ARTÍCULO

Total and mutated EGFR quantification in cell-free DNA from non-small-cell lung cancer patientes detects tumor heterogeneity and presents prognostic value

Autores: Alegre Martínez, Estíbaliz; Fusco, Juan Pablo; Restituto Aranguíbel, Patricia; Salas Benito, Diego; Rodríguez Ruiz, María Esperanza; Andueza Arrieta, María Pilar; Pajares Villandiego, María Josefa; Patiño García, Ana; Pio Osés, Rubén; Lozano Escario, María Dolores; Gúrpide Ayarra, Luis Alfonso; Lopez-Picazo, J. M.; Gil Bazo, Ignacio; Pérez Gracia, José Luis; González Hernández, Álvaro
Título de la revista: TUMOR BIOLOGY
ISSN: 1010-4283
Volumen: 37
Número: 10
Páginas: 13687 - 13694
Fecha de publicación: 2016
Resumen:
Mutation analysis of epidermal growth factor receptor (EGFR) gene is essential for treatment selection in non-small cell lung cancer (NSCLC). Analysis is usually performed in tumor samples.
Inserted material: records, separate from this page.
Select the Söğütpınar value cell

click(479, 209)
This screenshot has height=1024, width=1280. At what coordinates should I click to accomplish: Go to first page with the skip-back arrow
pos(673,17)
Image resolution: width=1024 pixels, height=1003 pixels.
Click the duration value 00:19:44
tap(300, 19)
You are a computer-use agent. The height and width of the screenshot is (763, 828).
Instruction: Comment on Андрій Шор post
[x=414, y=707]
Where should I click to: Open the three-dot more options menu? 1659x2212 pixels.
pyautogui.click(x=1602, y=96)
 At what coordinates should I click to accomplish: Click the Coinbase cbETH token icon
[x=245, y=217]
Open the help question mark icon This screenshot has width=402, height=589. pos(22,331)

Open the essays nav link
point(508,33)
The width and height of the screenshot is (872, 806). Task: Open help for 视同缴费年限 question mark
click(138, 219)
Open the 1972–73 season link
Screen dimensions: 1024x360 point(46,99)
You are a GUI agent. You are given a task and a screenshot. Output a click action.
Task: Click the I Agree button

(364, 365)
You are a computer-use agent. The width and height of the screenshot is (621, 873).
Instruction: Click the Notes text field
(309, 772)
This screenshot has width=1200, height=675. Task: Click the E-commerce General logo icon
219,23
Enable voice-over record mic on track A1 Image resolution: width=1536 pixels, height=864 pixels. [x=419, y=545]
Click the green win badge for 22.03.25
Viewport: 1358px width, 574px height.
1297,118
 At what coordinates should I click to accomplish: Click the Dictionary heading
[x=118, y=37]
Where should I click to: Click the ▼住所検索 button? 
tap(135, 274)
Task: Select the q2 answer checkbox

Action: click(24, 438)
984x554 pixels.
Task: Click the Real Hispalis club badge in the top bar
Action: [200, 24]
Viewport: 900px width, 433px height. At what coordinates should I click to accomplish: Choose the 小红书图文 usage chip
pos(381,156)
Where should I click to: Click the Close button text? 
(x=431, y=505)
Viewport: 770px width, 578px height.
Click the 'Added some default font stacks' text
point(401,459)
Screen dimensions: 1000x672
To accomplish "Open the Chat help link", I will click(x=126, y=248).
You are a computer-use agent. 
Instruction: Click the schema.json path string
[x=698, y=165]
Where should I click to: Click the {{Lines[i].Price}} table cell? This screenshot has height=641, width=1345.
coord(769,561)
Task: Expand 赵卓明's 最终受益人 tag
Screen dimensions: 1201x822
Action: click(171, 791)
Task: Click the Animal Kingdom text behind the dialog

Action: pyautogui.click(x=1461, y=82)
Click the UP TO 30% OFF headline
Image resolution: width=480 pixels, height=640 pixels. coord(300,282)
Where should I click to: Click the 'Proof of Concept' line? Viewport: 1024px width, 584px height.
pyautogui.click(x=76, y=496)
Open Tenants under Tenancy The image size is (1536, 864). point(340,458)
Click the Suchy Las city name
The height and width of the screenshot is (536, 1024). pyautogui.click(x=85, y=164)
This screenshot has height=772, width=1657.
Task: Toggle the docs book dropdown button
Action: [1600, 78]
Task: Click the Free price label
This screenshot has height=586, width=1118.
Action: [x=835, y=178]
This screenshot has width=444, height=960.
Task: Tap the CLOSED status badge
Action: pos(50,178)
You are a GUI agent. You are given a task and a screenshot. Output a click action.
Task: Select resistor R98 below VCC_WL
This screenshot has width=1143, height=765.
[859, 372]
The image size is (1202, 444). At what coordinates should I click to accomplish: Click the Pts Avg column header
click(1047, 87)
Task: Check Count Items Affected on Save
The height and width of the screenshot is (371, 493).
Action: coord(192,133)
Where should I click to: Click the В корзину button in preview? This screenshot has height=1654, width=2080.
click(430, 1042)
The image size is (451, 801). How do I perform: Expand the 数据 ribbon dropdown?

We evaluated the clinical utility of EGFR analysis in plasma cell-free DNA (cfDNA) from patients under treatment with EGFR inhibitors. We selected 36 patients with NSCLC and EGFR-activating mutations. Blood samples were collected at baseline and during treatment with EGFR inhibitors. Wild-type EGFR, L858R, delE746-A750, and T790M mutations were quantified in cfDNA by droplet digital PCR. Stage IV patients had higher total circulating EGFR copy levels than stage I (3523 vs. 1003 copies/mL; p < 0.01). There was high agreement for activating mutations between baseline cfDNA and tumor samples, especially for L858R mutation (kappa index = 0.679; p = 0.001). In 34 % of advanced NSCLC patients, we detected mutations in cfDNA not previously detected in tumor samples and double mutations in 17 %. Patients with baseline total EGFR copy levels above the median presented decreased overall survival (OS) (341 vs. 870 days, p < 0.05) and progression-free survival (PFS) (238 vs. 783 days; p < 0.05) compared with those with total EGFR copy levels below the median. Patients with baseline concentrations of activating mutations above the median (94 copies/mL) had lower OS (317 vs. 805 days; p < 0.05) and PFS (195 vs. 724 days; p < 0.05). During follow-up, T790M resistance mutation was detected in 53 % of patients. Total and mutated EGFR analysis in cfDNA seems a relevant tool to characterize the molecular profile and prognosis of NSCLC patients harboring EGFR mutations.